[Collected data]
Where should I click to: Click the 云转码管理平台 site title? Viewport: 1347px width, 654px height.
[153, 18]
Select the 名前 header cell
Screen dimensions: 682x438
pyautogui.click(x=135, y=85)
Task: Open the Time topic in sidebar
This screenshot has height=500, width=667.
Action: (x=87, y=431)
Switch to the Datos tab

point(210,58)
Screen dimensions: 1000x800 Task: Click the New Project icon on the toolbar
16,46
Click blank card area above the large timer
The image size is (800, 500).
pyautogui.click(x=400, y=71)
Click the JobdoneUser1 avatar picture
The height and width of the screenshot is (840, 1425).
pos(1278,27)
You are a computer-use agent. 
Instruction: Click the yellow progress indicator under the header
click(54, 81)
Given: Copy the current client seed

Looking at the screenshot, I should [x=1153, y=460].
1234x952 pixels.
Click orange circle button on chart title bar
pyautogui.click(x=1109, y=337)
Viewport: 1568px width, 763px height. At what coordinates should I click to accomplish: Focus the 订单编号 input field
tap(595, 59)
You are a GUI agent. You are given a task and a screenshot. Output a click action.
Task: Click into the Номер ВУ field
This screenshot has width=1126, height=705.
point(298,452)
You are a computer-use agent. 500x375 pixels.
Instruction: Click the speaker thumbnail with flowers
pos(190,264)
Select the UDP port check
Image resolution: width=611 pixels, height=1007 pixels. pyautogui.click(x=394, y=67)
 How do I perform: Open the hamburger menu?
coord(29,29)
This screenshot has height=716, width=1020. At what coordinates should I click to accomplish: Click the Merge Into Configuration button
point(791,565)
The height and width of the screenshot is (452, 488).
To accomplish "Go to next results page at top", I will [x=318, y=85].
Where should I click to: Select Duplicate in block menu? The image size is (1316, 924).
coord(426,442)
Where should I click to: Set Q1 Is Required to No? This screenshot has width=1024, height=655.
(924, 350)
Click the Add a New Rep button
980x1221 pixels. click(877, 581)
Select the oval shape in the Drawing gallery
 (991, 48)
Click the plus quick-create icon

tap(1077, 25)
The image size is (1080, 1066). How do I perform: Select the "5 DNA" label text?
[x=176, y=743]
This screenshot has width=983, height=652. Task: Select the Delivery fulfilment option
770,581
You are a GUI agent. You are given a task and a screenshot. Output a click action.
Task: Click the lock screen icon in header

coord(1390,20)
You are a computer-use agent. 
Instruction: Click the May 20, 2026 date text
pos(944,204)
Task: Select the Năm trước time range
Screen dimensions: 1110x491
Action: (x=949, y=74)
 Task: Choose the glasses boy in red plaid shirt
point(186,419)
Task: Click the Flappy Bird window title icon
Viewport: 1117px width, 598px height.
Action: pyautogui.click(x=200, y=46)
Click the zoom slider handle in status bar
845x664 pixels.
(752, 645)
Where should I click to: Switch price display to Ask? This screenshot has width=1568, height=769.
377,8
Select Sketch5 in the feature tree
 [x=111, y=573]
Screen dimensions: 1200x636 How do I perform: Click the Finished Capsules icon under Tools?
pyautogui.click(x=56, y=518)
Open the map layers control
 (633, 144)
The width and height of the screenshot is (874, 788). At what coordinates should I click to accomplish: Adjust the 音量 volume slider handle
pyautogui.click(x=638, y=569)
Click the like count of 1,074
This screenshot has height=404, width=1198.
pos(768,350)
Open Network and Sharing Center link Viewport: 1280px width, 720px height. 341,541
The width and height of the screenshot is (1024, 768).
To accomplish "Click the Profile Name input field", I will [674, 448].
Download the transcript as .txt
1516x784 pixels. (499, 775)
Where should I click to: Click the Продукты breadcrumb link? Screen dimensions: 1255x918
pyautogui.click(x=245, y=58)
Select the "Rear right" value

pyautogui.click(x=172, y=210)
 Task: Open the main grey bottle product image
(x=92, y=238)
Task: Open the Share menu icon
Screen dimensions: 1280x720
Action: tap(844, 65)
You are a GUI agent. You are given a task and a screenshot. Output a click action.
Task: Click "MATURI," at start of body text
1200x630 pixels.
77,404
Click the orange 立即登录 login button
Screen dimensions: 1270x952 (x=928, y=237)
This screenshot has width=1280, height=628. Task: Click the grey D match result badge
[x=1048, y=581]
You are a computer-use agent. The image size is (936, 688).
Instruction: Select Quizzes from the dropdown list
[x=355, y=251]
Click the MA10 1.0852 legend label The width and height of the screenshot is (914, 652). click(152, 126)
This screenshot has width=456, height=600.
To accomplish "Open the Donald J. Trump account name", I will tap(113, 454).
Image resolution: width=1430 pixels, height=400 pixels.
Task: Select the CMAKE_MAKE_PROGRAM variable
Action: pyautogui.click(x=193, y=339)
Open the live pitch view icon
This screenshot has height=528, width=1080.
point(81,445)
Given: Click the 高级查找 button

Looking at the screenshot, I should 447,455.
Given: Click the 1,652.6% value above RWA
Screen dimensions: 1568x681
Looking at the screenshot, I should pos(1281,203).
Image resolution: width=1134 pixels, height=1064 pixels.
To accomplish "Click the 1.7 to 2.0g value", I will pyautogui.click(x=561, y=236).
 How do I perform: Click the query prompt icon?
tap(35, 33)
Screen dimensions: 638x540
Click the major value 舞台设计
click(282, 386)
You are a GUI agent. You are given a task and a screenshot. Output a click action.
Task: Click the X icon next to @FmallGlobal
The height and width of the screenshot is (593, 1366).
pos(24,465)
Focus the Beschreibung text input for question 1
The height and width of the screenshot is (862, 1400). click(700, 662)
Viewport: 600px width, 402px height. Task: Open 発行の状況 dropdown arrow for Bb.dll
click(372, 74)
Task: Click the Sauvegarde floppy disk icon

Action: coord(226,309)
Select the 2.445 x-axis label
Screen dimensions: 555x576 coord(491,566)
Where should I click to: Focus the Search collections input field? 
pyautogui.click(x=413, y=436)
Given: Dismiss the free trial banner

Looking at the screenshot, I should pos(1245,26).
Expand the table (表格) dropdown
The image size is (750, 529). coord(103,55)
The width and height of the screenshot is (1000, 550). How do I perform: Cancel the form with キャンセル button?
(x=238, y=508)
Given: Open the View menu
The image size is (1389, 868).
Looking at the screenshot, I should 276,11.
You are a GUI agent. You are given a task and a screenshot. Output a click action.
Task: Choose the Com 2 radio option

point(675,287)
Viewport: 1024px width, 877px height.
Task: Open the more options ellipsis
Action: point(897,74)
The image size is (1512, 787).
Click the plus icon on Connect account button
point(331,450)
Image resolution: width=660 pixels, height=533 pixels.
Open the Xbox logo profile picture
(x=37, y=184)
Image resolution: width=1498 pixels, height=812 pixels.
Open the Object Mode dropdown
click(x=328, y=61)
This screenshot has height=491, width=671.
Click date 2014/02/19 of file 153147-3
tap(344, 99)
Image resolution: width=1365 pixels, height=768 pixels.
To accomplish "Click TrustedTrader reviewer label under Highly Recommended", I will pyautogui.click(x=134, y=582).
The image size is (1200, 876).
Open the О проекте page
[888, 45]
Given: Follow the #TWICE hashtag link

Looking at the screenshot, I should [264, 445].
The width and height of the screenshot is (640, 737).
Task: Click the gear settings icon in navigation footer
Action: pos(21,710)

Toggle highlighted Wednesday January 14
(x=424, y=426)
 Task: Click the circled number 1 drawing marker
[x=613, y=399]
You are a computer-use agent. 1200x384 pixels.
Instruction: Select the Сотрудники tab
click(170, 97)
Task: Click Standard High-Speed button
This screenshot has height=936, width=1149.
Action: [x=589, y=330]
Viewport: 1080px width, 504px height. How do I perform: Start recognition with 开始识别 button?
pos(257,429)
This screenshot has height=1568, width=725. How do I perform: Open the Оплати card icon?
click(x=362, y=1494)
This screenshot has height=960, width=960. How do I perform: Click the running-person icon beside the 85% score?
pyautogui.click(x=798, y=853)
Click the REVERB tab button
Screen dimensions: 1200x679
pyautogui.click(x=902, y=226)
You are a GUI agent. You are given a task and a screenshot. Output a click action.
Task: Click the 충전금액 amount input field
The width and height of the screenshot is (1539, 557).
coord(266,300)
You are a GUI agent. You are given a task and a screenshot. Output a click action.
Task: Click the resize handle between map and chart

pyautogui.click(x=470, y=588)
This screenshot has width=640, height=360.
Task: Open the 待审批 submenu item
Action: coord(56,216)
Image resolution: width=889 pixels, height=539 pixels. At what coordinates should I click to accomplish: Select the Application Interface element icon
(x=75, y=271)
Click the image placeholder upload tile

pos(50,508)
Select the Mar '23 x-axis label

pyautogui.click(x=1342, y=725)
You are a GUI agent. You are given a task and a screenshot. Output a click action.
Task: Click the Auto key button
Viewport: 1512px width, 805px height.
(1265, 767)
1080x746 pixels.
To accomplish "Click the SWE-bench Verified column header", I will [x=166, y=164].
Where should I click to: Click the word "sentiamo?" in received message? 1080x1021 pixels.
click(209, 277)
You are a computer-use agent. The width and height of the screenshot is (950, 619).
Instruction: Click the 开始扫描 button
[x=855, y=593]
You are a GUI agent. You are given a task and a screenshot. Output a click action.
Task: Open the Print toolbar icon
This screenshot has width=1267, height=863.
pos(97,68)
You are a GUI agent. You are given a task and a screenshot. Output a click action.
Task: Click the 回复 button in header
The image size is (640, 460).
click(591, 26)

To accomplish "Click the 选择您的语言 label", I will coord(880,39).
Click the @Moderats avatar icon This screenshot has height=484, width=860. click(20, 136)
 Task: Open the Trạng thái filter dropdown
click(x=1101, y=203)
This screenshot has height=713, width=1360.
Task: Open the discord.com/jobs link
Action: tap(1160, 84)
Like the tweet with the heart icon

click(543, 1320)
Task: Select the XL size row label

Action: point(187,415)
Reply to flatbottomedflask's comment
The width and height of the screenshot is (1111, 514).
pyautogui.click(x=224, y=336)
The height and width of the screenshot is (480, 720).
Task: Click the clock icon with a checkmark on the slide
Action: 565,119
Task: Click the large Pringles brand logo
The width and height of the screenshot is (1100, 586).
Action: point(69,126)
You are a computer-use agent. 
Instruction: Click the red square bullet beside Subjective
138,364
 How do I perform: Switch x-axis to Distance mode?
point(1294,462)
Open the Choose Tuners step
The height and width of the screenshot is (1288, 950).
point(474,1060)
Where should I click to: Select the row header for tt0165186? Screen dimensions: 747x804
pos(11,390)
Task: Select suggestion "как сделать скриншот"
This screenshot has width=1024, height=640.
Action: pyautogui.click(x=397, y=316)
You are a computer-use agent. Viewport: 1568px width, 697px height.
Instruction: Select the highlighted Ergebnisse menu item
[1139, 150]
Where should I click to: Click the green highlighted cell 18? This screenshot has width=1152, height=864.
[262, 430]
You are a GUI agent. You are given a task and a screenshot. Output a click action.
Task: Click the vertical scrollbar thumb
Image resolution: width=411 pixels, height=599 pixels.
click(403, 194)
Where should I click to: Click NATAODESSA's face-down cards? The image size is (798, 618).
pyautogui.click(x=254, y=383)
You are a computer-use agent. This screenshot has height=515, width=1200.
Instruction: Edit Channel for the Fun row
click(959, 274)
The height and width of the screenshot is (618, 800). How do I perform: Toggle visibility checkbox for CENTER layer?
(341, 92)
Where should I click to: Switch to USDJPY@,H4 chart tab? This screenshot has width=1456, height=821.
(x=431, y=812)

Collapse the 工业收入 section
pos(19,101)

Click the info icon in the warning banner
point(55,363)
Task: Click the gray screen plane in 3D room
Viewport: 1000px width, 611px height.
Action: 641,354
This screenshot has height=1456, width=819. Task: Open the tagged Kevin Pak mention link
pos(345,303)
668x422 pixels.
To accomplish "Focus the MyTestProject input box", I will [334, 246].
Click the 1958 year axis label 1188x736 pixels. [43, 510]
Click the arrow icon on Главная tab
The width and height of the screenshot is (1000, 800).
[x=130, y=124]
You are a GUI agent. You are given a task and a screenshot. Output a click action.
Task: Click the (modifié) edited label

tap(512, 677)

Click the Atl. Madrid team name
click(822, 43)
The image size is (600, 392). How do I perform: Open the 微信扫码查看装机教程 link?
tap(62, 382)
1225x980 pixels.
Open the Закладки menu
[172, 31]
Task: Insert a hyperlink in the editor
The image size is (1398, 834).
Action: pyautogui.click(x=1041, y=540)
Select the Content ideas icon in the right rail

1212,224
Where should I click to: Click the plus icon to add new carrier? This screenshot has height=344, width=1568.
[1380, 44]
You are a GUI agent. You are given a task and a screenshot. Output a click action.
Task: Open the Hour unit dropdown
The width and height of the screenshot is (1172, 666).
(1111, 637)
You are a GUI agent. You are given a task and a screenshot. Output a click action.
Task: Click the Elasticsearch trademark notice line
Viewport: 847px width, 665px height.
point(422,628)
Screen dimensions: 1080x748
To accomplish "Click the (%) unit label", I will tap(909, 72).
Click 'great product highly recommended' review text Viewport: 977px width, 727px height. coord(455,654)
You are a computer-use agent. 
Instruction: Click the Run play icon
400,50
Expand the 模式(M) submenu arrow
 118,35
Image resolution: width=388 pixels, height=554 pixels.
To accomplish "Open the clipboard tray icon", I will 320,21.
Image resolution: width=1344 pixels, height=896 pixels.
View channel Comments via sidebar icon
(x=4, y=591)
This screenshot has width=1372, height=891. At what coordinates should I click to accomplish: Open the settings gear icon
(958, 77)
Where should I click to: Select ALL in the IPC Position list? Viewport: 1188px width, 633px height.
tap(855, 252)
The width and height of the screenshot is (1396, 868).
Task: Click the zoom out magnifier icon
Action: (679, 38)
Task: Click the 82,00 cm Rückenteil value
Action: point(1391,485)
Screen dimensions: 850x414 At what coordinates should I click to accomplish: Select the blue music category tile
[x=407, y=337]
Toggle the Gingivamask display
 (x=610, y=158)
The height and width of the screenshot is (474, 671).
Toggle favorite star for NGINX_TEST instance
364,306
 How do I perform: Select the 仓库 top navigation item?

# Exercise prompt
Copy out the range of lines above starting at the line with "Viewport: 847px width, 665px height." and ending at the line with "Click 'great product", exactly and including both.

# Solution
Viewport: 847px width, 665px height.
point(422,628)
Screen dimensions: 1080x748
To accomplish "Click the (%) unit label", I will tap(909, 72).
Click 'great product highly recommended' review text Viewport: 977px width, 727px height. coord(455,654)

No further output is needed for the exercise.